В Курляндии общие потери оценивались в 50 процентов от численности населения. В частности, умерло 54 проповедника, то есть почти половина всех курляндских пасторов. Число погибших в Митаве оценивалось в 1316 человек, в Либау немецкая община недосчиталась 900 членов, а в Виндау скончались вообще все жители города, за исключением семерых. В Гробине же в живых осталось только семь семей, а в Бауске умерли все сапожники, за исключением одного. При этом, по данным различных наблюдений, наиболее тяжело эпидемию чумы пережили представители ненемецких основных слоев городского населения и полукровки. В результате и без того не густо заселенная старая Лифляндия почти обезлюдела.
Значительным являлся также ущерб, причиненный непосредственно войной. В результате осады сильно пострадала Рига, а Дорпат и другие небольшие лифляндские города лежали в руинах. Даже в 1725 году в Лифляндии не обрабатывалась почти половина посевных площадей, а каменные строения на селе здесь еще десятилетиями оставались редкостью. Обнищали все сословия – среди толп нищих, заполонивших край, были и дети из числа знатных родов. И если большие города благодаря морской торговле смогли восстановиться относительно быстро, то на селе уровень жизни еще долго оставался чрезвычайно низким.
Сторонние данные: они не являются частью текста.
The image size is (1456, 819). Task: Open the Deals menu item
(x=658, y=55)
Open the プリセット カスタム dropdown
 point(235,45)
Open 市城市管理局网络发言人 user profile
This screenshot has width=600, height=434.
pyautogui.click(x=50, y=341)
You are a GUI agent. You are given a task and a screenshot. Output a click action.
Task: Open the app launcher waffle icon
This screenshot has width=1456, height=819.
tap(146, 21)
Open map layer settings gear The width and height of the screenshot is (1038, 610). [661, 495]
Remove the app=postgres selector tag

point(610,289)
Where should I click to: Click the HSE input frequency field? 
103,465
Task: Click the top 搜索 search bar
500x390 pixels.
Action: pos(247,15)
Не случайно в 1722 году лифляндцы были на десять лет освобождены от взимания каких-либо поборов.
Еще в 1704 году царь Петр назначил своего ближайшего сподвижника князя Меншикова генерал-губернатором всех царских земель в Прибалтике, а после капитуляции сословий полномочным царским представителем в Лифляндии стал лифляндец тайный советник барон Герхард Иоганн Левенвольде. Позднее Лифляндией и Эстляндией как русскими провинциями управляли губернаторы. С 1762 года в Эстляндии, а в Лифляндии еще раньше во главе управленческого государственного аппарата стоял уже чиновник в ранге генерал-губернатора, но в 1775 году обе эти провинции были объединены.
Губернаторы и генерал-губернаторы располагали русской канцелярией для переписки с Сенатом и военными инстанциями, а также немецкой канцелярией для ведения деловой переписки с местными чиновниками и находившейся в резиденции генерал-губернатора коллегией по лифляндским и эстляндским делам. Численный состав государственных служащих управлений провинциями был невелик, поскольку основная нагрузка ложилась на местные сословные органы самоуправления, стоявшие особняком. При этом компетенции государственного и сословного управления в XVIII веке четко не разграничивались.
Генерал-губернатор в общих чертах обладал правом надзора и ратификации, а также управления государственными налогами. Кроме того, он мог вмешиваться во многие управленческие дела путем издания соответствующих указов и предписаний. К вопросам государственного (не сословного) законодательства относились, в частности, косвенные налоги, торговое право, уголовное право и цензура. Однако прямые налоги вводились зачастую также без согласования с сословиями.
Закрепленные в актах о капитуляции права на автономию провинций многократно бесцеремонно нарушались, как, например, в Риге, где в 1712–1721 годах городской совет был подчинен русскому президенту и главному инспектору финансов. Конечно, сословные и дворянские власти пытались защитить свои привилегии, посылая делегатов в соответствующие инстанции, поддерживая своих представителей в столице и задабривая деньгами влиятельных покровителей. В спорных вопросах хорошим аргументом в пользу прибалтийского дворянства могла послужить, в частности, пара вороных упряжных лошадей.
После смерти Петра Великого пребывавший в то время в Санкт-Петербурге дворянский посланец рижский ландрат Иоанн Балтазар фон Кампенгаузен сообщил в марте 1725 года своим лифляндским собратьям о том, что защита их интересов, особенно при составлении письменных обращений во властные структуры, требует «неимоверного усердия и бдительности» и что двух эмиссаров явно недостаточно. Он так и написал, что один посланец, начиная с четырех часов утра, должен постоянно находиться в приемной Сената, чтобы отслеживать продвижение вопроса, и два человека такое напряжение просто не вынесут, так как пропускать званые приемы нельзя. В этой связи стоит заметить, что содействие в решении проблем прибалтийских сословий с самого начала оказывали происходившие из прибалтийских провинций знатные люди, которых со временем в Санкт-Петербурге становилось все больше.
Благодаря самоизоляции дворяне в Эстляндии и Лифляндии сохраняли свою самобытность вплоть до середины XVIII столетия, благодаря чему право присвоения дворянства признавалось прерогативой дворянской коллегии. Причем правительство такому положению вещей не мешало.